→ TRY IT
The records below are to be returned exactly as written, minus their pictures.

━━━━━ SOURCE RECORDS ━━━━━

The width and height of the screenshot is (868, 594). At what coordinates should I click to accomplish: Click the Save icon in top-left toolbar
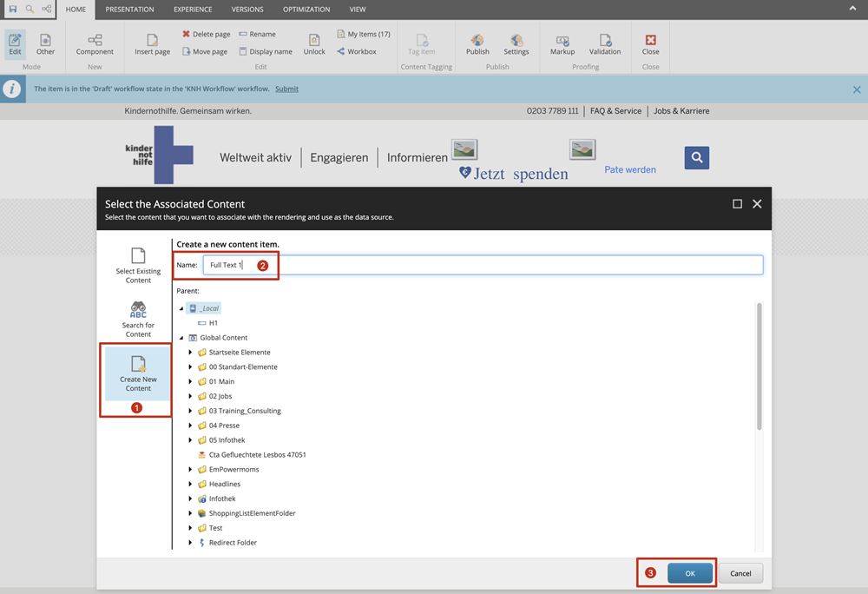(x=13, y=9)
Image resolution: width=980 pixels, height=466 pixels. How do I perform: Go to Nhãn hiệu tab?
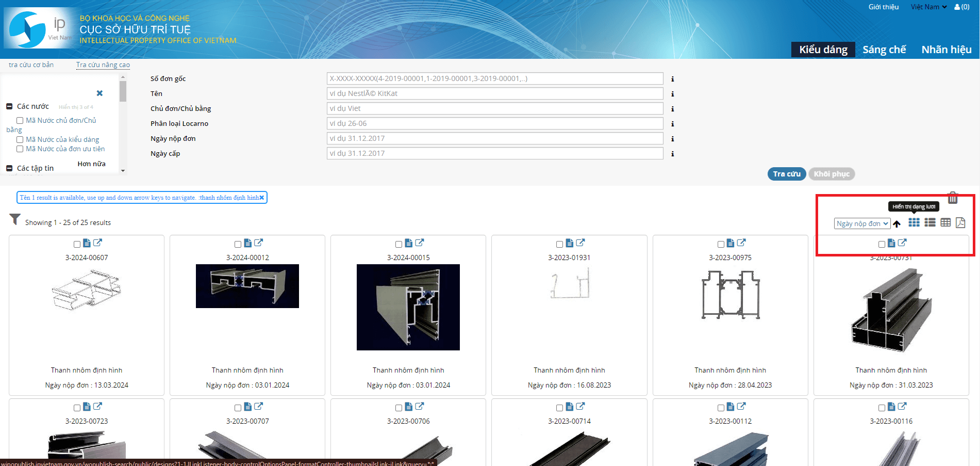[946, 50]
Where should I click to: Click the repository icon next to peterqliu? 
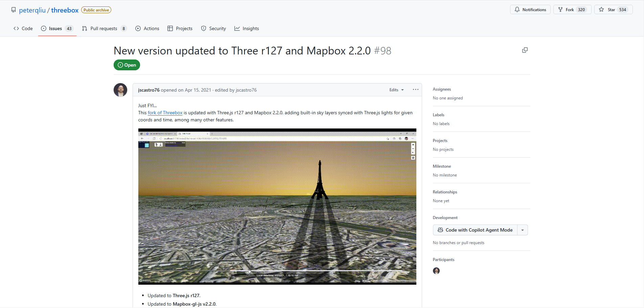[x=14, y=10]
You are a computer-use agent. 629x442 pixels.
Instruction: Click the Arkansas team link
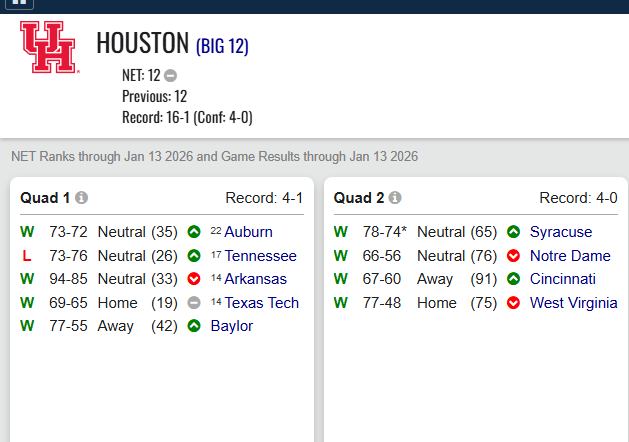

━━━━━

→ RESULT OF THE TASK
The width and height of the screenshot is (868, 594). At what coordinates should I click to accomplish: Click the Save icon in top-left toolbar
(x=13, y=9)
Image resolution: width=980 pixels, height=466 pixels. How do I perform: Go to Nhãn hiệu tab?
[946, 50]
Where should I click to: Click the repository icon next to peterqliu? 
[x=14, y=10]
You are a computer-use agent. 629x442 pixels.
Instruction: Click the Arkansas team link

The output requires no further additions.